Clean energy group NextEra surpasses ExxonMobil in market cap

The world’s largest solar and wind power generator has surpassed ExxonMobil in stock market value, reflecting investors’ bets on a changing energy system and an uncertain outlook for oil demand. 

NextEra Energy, a Florida-based utility and power producer, had a market capitalisation of $138.6bn in intraday trading on Friday, having gained more than two-thirds in the past two years, according to S&P Global Market Intelligence. 

ExxonMobil, a byword for Big Oil that was once the world’s biggest public company, has lost more than half its value since the start of the year. The supermajor’s market capitalisation was $137.9bn, down from a peak of more than $500bn in 2007. 

NextEra’s ascent and ExxonMobil’s decline reflect a collapse in oil consumption in the pandemic, the rise of renewable resources on the electric grid and investors’ desire for steady returns at a time of low interest rates.

“We’re seeing just enormous demand for renewables right now,” Jim Robo, NextEra’s chief executive, said on Wednesday during an interview with a Wolfe Research analyst.

The two companies function in different segments of the energy system. About 70 per cent of NextEra’s revenue comes from electric utilities in Florida whose returns are approved by regulators. The remainder flows from a division that sells power in competitive wholesale markets and is the top generator of electricity from the wind and the sun, according to the company. 

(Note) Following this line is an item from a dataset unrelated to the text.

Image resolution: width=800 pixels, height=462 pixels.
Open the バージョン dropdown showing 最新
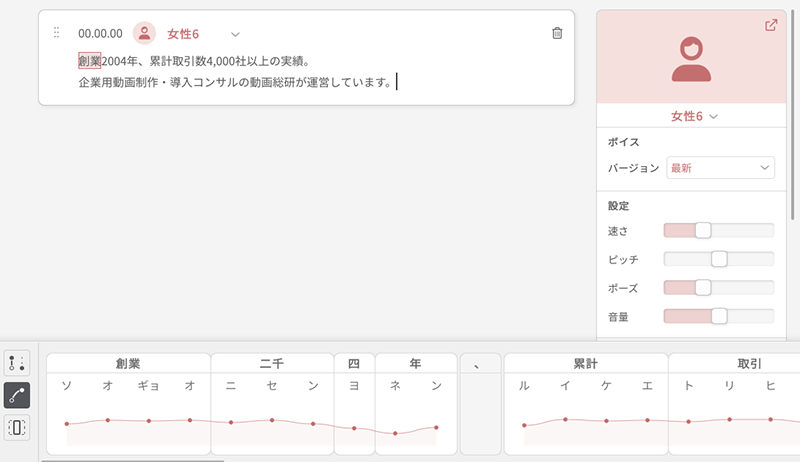coord(720,168)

ExxonMobil is an oil and gas producer that has been stung by the crash in the price of crude. The Texas-based company lost $1.7bn in the first half of the year and was recently removed from the Dow Jones Industrial Average, the blue-chip stock barometer. Its shares fell 2 per cent on Friday as Brent crude slipped beneath $40 a barrel to a four-month low.

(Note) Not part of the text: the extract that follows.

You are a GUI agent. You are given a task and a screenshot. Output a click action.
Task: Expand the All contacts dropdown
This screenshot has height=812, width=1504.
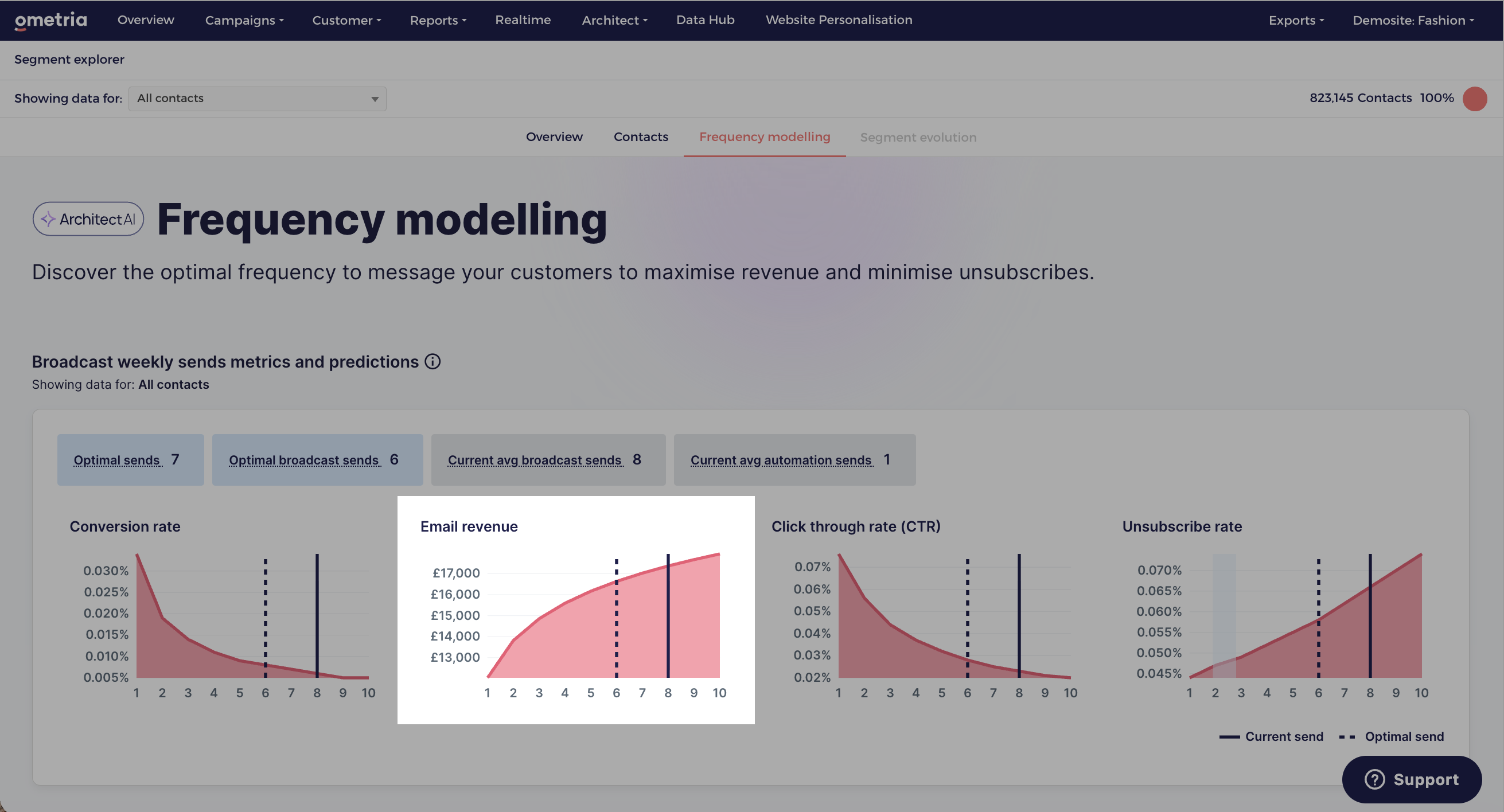258,99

ExxonMobil, with roots in John D Rockefeller’s Standard Oil, has a workforce of 74,000 and activities on every continent but Antarctica. NextEra, founded during the 1920s Florida land boom, has fewer than 15,000 employees and operates in the US and Canada.

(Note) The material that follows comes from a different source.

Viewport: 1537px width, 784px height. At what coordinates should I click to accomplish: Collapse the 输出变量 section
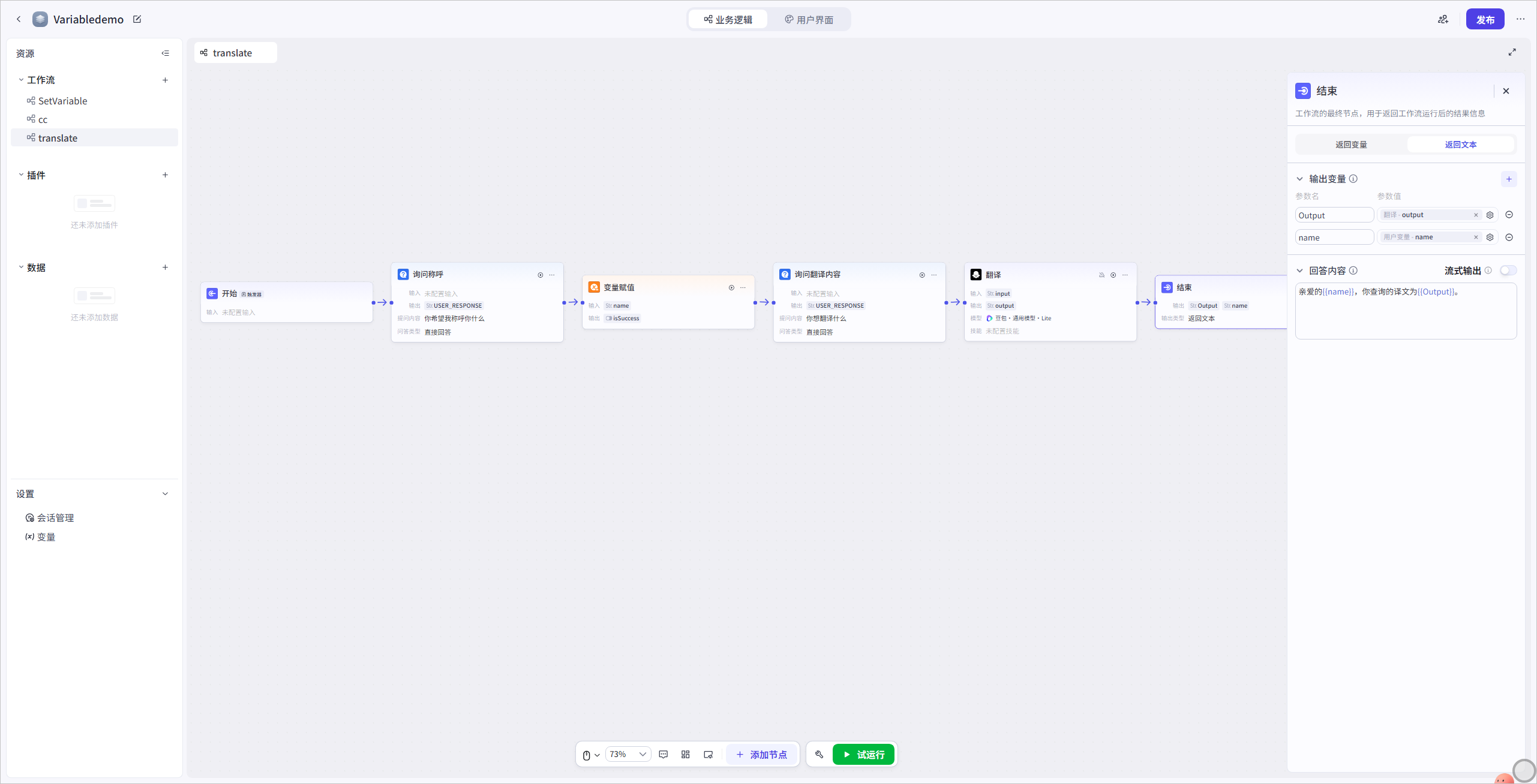(1300, 179)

Investors have flocked to NextEra mainly for its involvement in renewable energy, said Paul Patterson, analyst at Glenrock Associates. 

“People are excited about renewables and the transformation happening in the energy sector, and they feel that this is probably one of the better-positioned companies in the United States to exploit that opportunity,” Mr Patterson said.

NextEra reported net profit of $1.7bn in the first half of this year and said that wholesale customers had signed up for 14.4 gigawatts’ worth of renewable capacity, almost triple the amount of two years ago. It increased earnings guidance and announced a four-for-one stock split in September. 

It is not a pure play on renewables, however, on either its wholesale power generation or utilities side. The company’s utility subsidies are heavily dependent on fossil fuels for power — Florida Power & Light generated 74 per cent of its electricity from natural gas — and have benefited because producers such as ExxonMobil have unearthed a glut of gas from shale formations, cutting fuel prices for electricity generators such as NextEra.

Federal tax credits for wind and solar projects have also increased NextEra’s bottom line, as the company has been able to offset them against tax liabilities on both the utility business and the wholesale power business, said Michael Weinstein, analyst at Credit Suisse. 

In an investor presentation NextEra pointed to a tougher future for gas. Including the cost of batteries for electricity storage, solar power was set to be as cheap as gas-fired generation by the middle of the decade at $30-$40 a megawatt-hour, and wind plus storage was set to cost $20-$30 a MWh. 

NextEra has also announced a pilot programme to use solar electricity to produce hydrogen. “It is a replacement fuel for diesel,” Mr Robo said.

Asked whether big oil companies were potential competitors or acquirers in the renewables industry, Mr Robo said European majors’ fitful investments had resulted in “some of the worst projects that I’ve seen” in the sector.

“I don’t worry about the oil majors at all,” Mr Robo said. “The US majors, for them to get into the renewables business, I think you need some kind of tectonic shift in their thinking. I can’t imagine it, honestly. I think time would stand still for the US oil majors to get into the renewable business.”

According to a person with direct knowledge of the matter, NextEra has approached Duke Energy, a $66bn utility based in North Carolina, with a merger proposition. Duke has rejected the offer but left the door open for further discussions. 

NextEra and ExxonMobil did not respond to requests for comment, while Duke declined to comment.